6. Larangan berkunjung selama 3 bulan
Warga Baduy Dalam menjalankan tradisi Kawalu. Kawalu adalah
puasa yang dijalankan oleh warga Baduy Dalam yang dirayakan tiga kali selama
tiga bulan. Pada puasa ini warga Baduy Dalam berdoa kepada Tuhan agar negara
ini diberikan rasa aman, damai, dan sejahtera.
Pada saat tradisi Kawalu dijalankan, para pengunjung
dilarang masuk ke Baduy Dalam. Apabila ada kepentingan, biasanya pengunjung
hanya diperbolehkan berkunjung sampai Baduy Luar namun tidak diperbolehkan
menginap.
7. Perjodohan masih berlaku
Sebuah hal yang tidak lazim dilakukan pada zaman sekarang
namun masih berlaku di Suku Baduy Dalam.
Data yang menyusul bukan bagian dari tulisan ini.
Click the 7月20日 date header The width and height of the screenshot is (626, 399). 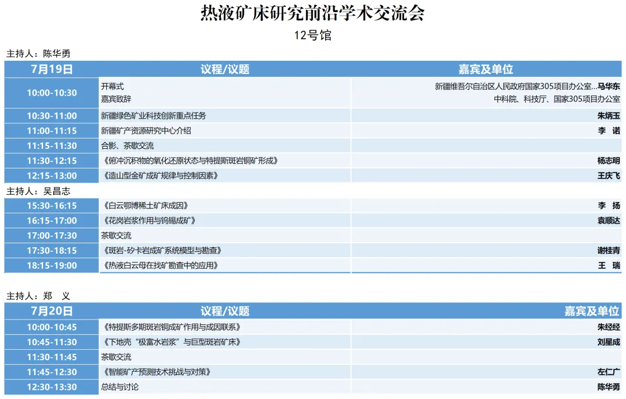pyautogui.click(x=51, y=310)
Seorang gadis yang sudah berumur 14
tahun akan dijodohkan dengan laki-laki yang berasal dari Suku Baduy Dalam.
Selama masa penjodohan, orang tua dari laki-laki Baduy Dalam bebas memilih
wanita Baduy Dalam yang disukainya. Namun jika belum menemukan pilihan yang
cocok, laki-laki maupun perempuan harus menuruti pilihan sang orang tua ataupun
pilihan yang diberikan oleh sang Pu’un.
8. Tak ada gelas, batang bambu pun jadi
Pelarangan menggunakan gelas serta piring sebagai tempat
untuk menyimpan air dan alas untuk makan tidak membuat Suku Baduy Dalam
kehilangan akal. Dibekali sumber daya alam yang banyak, Suku Baduy Dalam
membuat gelas serta tadah air minum yang terbuat dari bambu panjang.
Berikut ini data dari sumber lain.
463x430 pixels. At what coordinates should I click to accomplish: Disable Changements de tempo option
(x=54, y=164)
“Aroma khas dari bambu akan keluar pada saat kita menyeduh
kopi panas di dalam cangkir bambu ini yang membuat rasa kopi menjadi berbeda.”
Tegas Kang Ralim.
“Tidak banyak aktivitas yang bisa kita lakukan pada malam
hari karena keterbatasan cahaya.”
“Biasanya alat musik seperti kecapi yang menemani malam kami
sambil mengobrol dengan tetangga, Dengan cara seperti ini, kami sudah bahagia”
Cerita Kang Ralim menggambarkan kondisi malam hari di Suku Baduy Dalam.
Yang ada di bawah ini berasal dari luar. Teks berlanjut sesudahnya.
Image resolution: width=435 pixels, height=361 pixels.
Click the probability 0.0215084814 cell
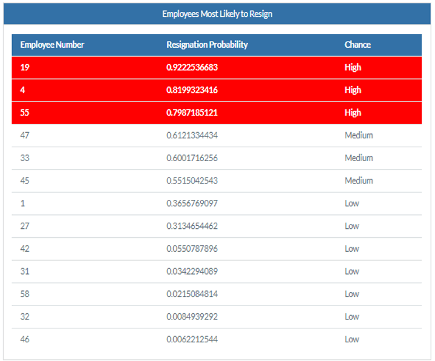click(x=192, y=294)
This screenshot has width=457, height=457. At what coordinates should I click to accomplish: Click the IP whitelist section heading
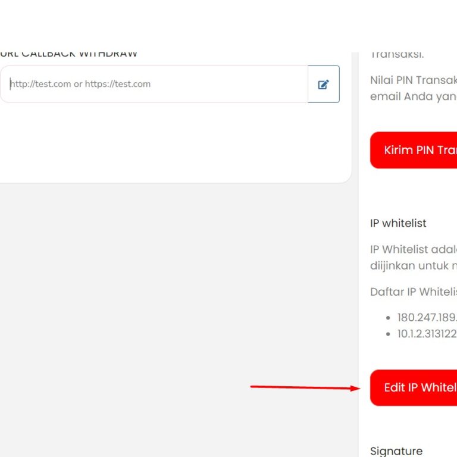click(x=398, y=223)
10. Cita-cita sederhana orang tua Suku Baduy Dalam
“Membantu orang tua berladang,” begitu ucapan Kang Ralim
terhadap pertanyaan yang saya ajukan mengenai cita-cita orang tua terhadap
anak-anak Suku Baduy Dalam.
Tak muluk-muluk bukan? Sangat sederhana jika didengar oleh
telinga orang ‘modern’ seperti saya, namun justru di situ kearifan lokal
mereka. Hal-hal sepele yang sering terlupa oleh kita, ‘ketidak neko-neko-an’
dan prinsip hidup yang sederhana membuat hidup lebih bahagia dan tenang.